▶ [ACTIVITY] Your task is to repeat the entries below exactly and to leave their images out.

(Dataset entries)
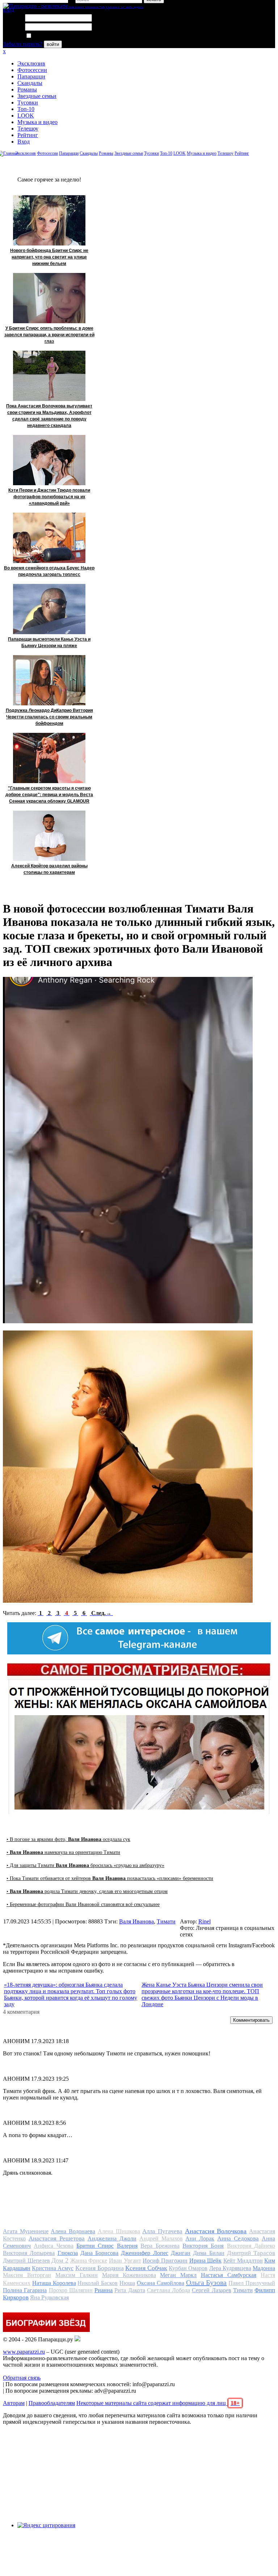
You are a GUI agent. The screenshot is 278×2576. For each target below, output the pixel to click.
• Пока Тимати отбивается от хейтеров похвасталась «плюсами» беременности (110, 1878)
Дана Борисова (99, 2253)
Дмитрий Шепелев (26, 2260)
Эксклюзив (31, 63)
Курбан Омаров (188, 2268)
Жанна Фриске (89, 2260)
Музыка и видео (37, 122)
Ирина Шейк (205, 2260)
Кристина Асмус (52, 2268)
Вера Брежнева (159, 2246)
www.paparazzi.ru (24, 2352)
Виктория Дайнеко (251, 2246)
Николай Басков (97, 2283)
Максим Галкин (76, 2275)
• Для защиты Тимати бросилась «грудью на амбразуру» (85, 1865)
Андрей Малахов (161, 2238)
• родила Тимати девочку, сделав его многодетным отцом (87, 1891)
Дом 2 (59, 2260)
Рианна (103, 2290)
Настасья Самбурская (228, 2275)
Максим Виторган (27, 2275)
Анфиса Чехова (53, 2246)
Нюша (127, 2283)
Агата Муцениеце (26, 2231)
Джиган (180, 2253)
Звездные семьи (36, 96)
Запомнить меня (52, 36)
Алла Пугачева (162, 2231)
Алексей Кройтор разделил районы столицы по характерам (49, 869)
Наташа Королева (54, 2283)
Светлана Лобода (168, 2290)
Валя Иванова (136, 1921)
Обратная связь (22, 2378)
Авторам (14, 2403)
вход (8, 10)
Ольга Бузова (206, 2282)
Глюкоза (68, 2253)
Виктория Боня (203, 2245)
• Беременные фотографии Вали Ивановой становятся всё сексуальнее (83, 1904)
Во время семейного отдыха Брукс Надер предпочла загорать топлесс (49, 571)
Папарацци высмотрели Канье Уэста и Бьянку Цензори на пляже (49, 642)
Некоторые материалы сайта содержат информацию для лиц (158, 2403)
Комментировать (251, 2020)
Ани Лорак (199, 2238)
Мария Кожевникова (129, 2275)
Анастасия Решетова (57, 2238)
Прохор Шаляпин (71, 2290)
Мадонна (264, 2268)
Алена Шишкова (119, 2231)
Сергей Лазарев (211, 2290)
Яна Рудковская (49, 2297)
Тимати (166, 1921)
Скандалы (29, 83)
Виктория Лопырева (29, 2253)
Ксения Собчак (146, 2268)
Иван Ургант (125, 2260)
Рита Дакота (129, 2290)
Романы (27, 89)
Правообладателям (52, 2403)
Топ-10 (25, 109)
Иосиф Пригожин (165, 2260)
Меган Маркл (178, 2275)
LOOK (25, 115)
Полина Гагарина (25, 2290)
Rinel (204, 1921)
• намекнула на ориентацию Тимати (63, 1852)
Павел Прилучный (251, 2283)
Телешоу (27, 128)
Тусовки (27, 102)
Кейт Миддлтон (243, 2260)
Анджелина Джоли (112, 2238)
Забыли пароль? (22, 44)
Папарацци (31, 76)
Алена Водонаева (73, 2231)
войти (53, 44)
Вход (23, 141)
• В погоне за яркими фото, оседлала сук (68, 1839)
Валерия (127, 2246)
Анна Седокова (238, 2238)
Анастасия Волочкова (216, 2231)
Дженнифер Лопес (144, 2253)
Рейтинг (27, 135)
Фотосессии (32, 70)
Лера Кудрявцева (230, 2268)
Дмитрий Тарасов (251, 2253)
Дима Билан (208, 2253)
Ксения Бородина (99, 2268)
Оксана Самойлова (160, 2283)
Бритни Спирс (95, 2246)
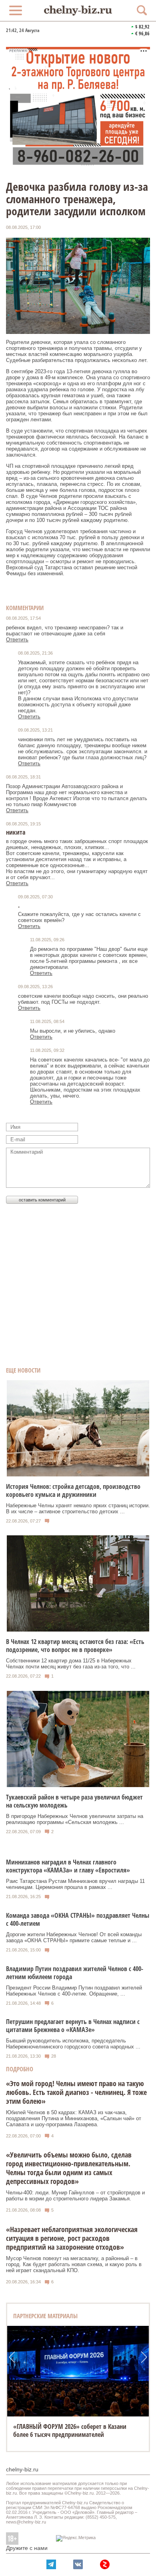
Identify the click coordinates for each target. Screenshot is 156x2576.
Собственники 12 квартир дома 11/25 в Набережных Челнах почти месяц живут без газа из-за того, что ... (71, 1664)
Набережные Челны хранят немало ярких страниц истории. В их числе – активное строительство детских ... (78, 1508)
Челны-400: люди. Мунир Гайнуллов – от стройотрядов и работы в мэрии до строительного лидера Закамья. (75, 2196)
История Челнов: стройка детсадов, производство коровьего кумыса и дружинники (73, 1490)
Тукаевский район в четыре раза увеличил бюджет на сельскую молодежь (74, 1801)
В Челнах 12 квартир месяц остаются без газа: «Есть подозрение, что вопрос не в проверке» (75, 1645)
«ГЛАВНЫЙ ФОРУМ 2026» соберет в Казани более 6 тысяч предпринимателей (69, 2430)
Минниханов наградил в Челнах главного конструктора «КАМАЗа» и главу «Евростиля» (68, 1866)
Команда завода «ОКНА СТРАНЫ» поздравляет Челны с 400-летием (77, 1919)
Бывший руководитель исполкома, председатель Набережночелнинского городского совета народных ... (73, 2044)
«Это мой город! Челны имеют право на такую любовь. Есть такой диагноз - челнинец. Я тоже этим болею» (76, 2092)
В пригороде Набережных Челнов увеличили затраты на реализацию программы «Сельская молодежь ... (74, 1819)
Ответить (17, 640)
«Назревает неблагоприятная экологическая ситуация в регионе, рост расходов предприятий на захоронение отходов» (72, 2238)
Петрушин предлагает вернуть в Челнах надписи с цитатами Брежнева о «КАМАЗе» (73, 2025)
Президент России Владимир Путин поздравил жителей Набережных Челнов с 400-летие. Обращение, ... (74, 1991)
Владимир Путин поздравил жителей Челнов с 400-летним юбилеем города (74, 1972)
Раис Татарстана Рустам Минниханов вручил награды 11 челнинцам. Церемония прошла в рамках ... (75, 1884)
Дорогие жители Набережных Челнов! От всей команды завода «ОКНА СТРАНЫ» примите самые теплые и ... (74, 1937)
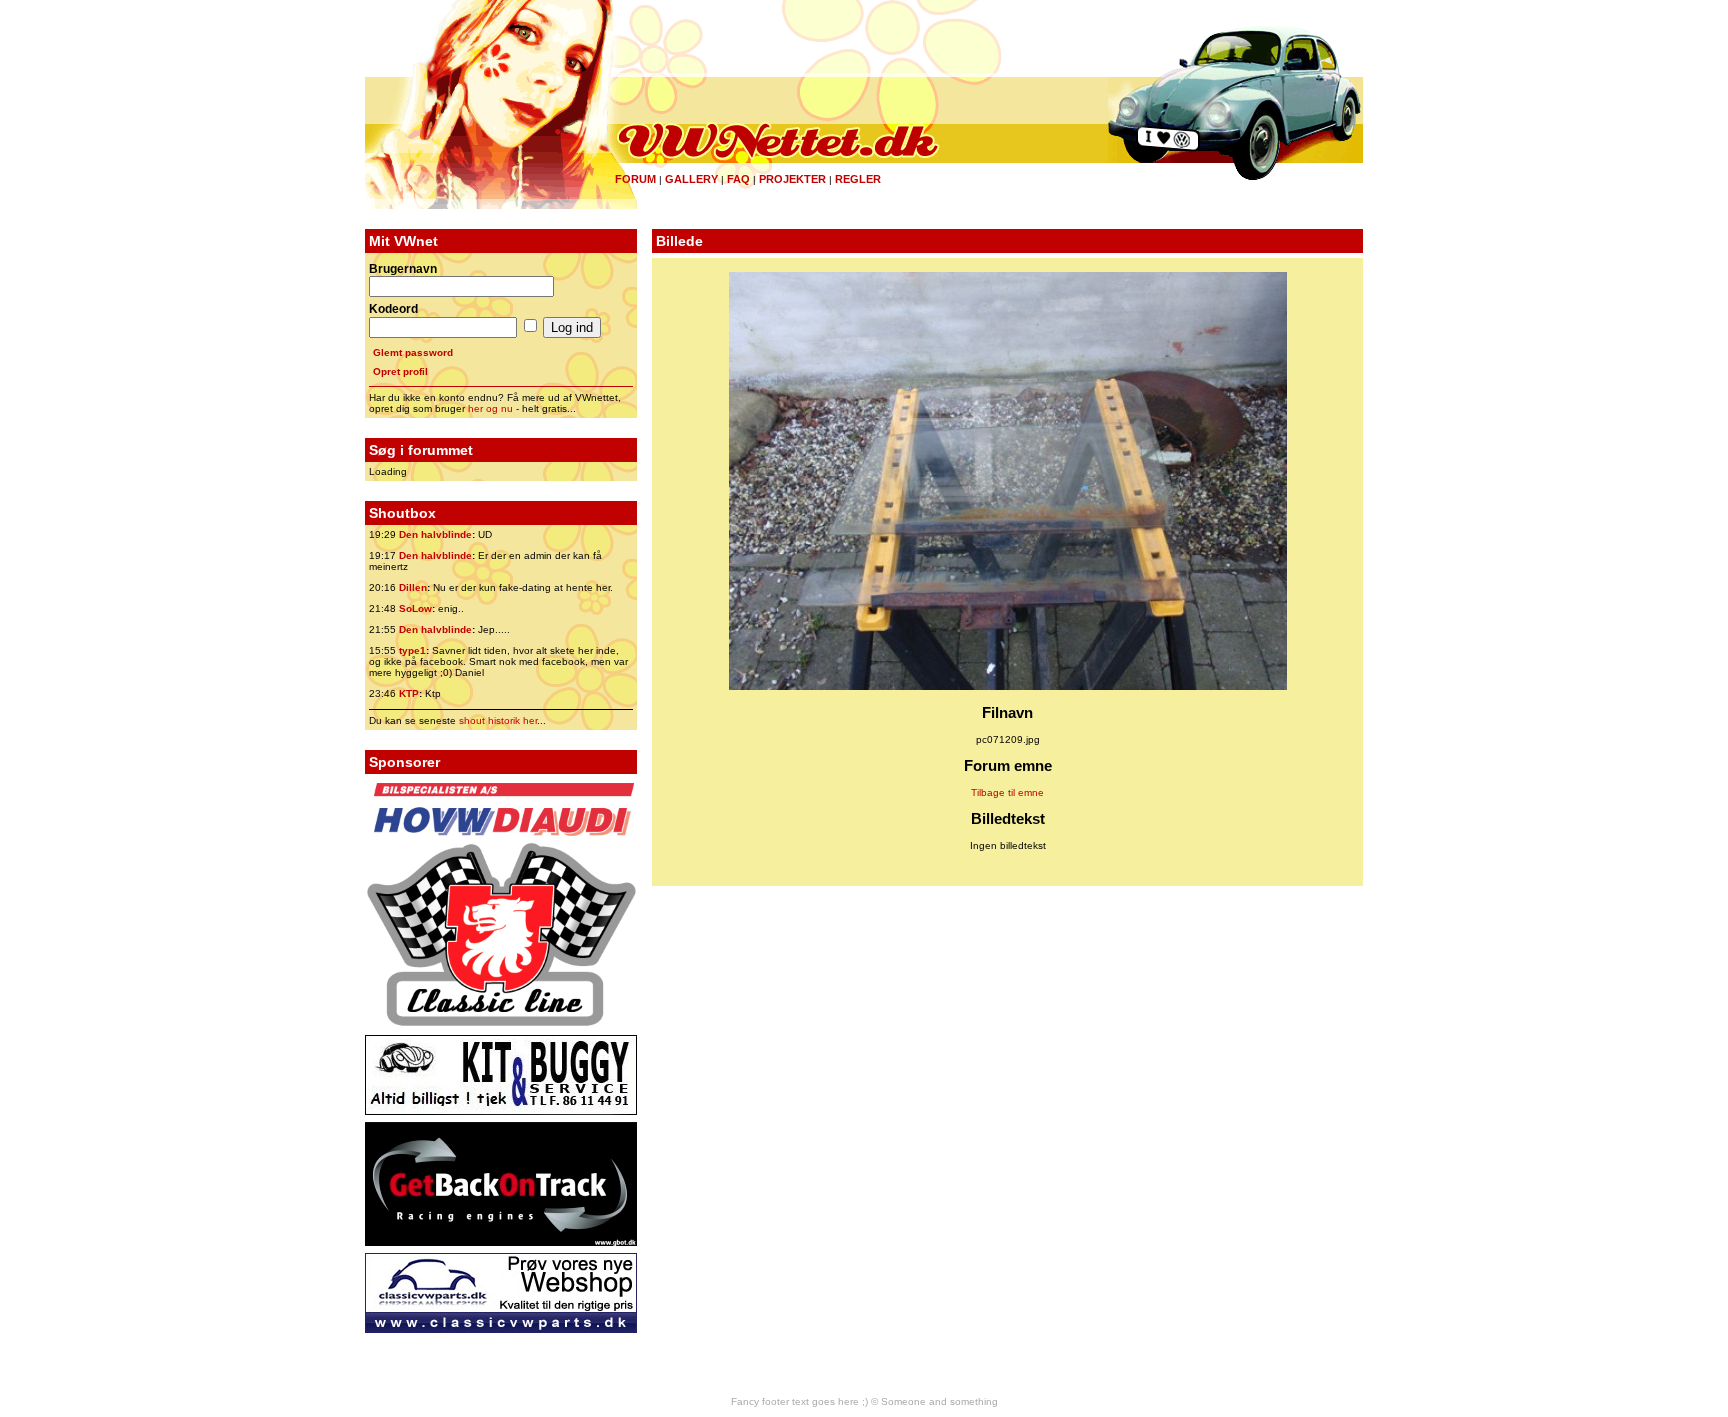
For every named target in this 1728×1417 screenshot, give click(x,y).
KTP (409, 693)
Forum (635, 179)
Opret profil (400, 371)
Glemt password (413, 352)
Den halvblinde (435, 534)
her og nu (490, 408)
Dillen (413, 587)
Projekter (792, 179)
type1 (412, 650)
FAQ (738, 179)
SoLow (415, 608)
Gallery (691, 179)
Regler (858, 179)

▶ [EXPECTED ANSWER]
You are a GUI agent. The screenshot is 278×2576. For each target below, output the pixel to click.
• Пока Тимати отбивается от хейтеров похвасталась «плюсами» беременности (110, 1878)
Дана Борисова (99, 2253)
Дмитрий Шепелев (26, 2260)
Эксклюзив (31, 63)
Курбан Омаров (188, 2268)
Жанна Фриске (89, 2260)
Музыка и видео (37, 122)
Ирина Шейк (205, 2260)
Кристина Асмус (52, 2268)
Вера Брежнева (159, 2246)
www.paparazzi.ru (24, 2352)
Виктория Дайнеко (251, 2246)
Николай Басков (97, 2283)
Максим Галкин (76, 2275)
• Для защиты Тимати бросилась «грудью на амбразуру» (85, 1865)
Андрей Малахов (161, 2238)
• родила Тимати девочку, сделав его многодетным отцом (87, 1891)
Дом 2 (59, 2260)
Рианна (103, 2290)
Настасья Самбурская (228, 2275)
Максим Виторган (27, 2275)
Анфиса Чехова (53, 2246)
Нюша (127, 2283)
Агата Муцениеце (26, 2231)
Джиган (180, 2253)
Звездные семьи (36, 96)
Запомнить меня (52, 36)
Алла Пугачева (162, 2231)
Алексей Кройтор разделил районы столицы по характерам (49, 869)
Наташа Королева (54, 2283)
Светлана Лобода (168, 2290)
Валя Иванова (136, 1921)
Обратная связь (22, 2378)
Авторам (14, 2403)
вход (8, 10)
Ольга Бузова (206, 2282)
Глюкоза (68, 2253)
Виктория Боня (203, 2245)
• Беременные фотографии Вали Ивановой становятся всё сексуальнее (83, 1904)
Во время семейного отдыха Брукс Надер предпочла загорать топлесс (49, 571)
Папарацци высмотрели Канье Уэста и Бьянку Цензори на пляже (49, 642)
Некоторые материалы сайта содержат информацию для лиц (158, 2403)
Комментировать (251, 2020)
Ани Лорак (199, 2238)
Мария Кожевникова (129, 2275)
Анастасия Решетова (57, 2238)
Прохор Шаляпин (71, 2290)
Мадонна (264, 2268)
Алена Шишкова (119, 2231)
Сергей Лазарев (211, 2290)
Яна Рудковская (49, 2297)
Тимати (166, 1921)
Скандалы (29, 83)
Виктория Лопырева (29, 2253)
Ксения Собчак (146, 2268)
Иван Ургант (125, 2260)
Рита Дакота (129, 2290)
Романы (27, 89)
Правообладателям (52, 2403)
Топ-10 (25, 109)
Иосиф Пригожин (165, 2260)
Меган Маркл (178, 2275)
LOOK (25, 115)
Полина Гагарина (25, 2290)
Rinel (204, 1921)
• намекнула на ориентацию Тимати (63, 1852)
Павел Прилучный (251, 2283)
Телешоу (27, 128)
Тусовки (27, 102)
Кейт Миддлтон (243, 2260)
Анджелина Джоли (112, 2238)
Забыли пароль? (22, 44)
Папарацци (31, 76)
Алена Водонаева (73, 2231)
войти (53, 44)
Вход (23, 141)
• В погоне за яркими фото, оседлала сук (68, 1839)
Валерия (127, 2246)
Анна Седокова (238, 2238)
Анастасия Волочкова (216, 2231)
Дженнифер Лопес (144, 2253)
Рейтинг (27, 135)
Фотосессии (32, 70)
Лера Кудрявцева (230, 2268)
Дмитрий Тарасов (251, 2253)
Дима Билан (208, 2253)
Ксения Бородина (99, 2268)
Оксана Самойлова (160, 2283)
Бритни Спирс (95, 2246)
Identify the click coordinates for each target. Screenshot is 156x2576.
Собственники 12 квартир дома 11/25 в Набережных Челнах почти месяц живут без газа из-за того, что ... (71, 1664)
Набережные Челны хранят немало ярких страниц истории. В их числе – активное строительство детских ... (78, 1508)
Челны-400: люди. Мунир Гайнуллов – от стройотрядов и работы в мэрии до строительного лидера Закамья. (75, 2196)
История Челнов: стройка детсадов, производство коровьего кумыса и дружинники (73, 1490)
Тукаевский район в четыре раза увеличил бюджет на сельскую молодежь (74, 1801)
В Челнах 12 квартир месяц остаются без газа: «Есть подозрение, что вопрос не в проверке» (75, 1645)
«ГЛАВНЫЙ ФОРУМ 2026» соберет в Казани более 6 тысяч предпринимателей (69, 2430)
Минниханов наградил в Челнах главного конструктора «КАМАЗа» и главу «Евростиля» (68, 1866)
Команда завода «ОКНА СТРАНЫ» поздравляет Челны с 400-летием (77, 1919)
Бывший руководитель исполкома, председатель Набережночелнинского городского совета народных ... (73, 2044)
«Это мой город! Челны имеют право на такую любовь. Есть такой диагноз - челнинец. Я тоже этим болею» (76, 2092)
В пригороде Набережных Челнов увеличили затраты на реализацию программы «Сельская молодежь ... (74, 1819)
Ответить (17, 640)
«Назревает неблагоприятная экологическая ситуация в регионе, рост расходов предприятий на захоронение отходов» (72, 2238)
Петрушин предлагает вернуть в Челнах надписи с цитатами Брежнева о «КАМАЗе» (73, 2025)
Президент России Владимир Путин поздравил жителей Набережных Челнов с 400-летие. Обращение, ... (74, 1991)
Владимир Путин поздравил жителей Челнов с 400-летним юбилеем города (74, 1972)
Раис Татарстана Рустам Минниханов вручил награды 11 челнинцам. Церемония прошла в рамках ... (75, 1884)
Дорогие жители Набережных Челнов! От всей команды завода «ОКНА СТРАНЫ» примите самые теплые и ... (74, 1937)
For every named target in this 1728×1417 screenshot, give click(x,y).
KTP (409, 693)
Forum (635, 179)
Opret profil (400, 371)
Glemt password (413, 352)
Den halvblinde (435, 534)
her og nu (490, 408)
Dillen (413, 587)
Projekter (792, 179)
type1 (412, 650)
FAQ (738, 179)
SoLow (415, 608)
Gallery (691, 179)
Regler (858, 179)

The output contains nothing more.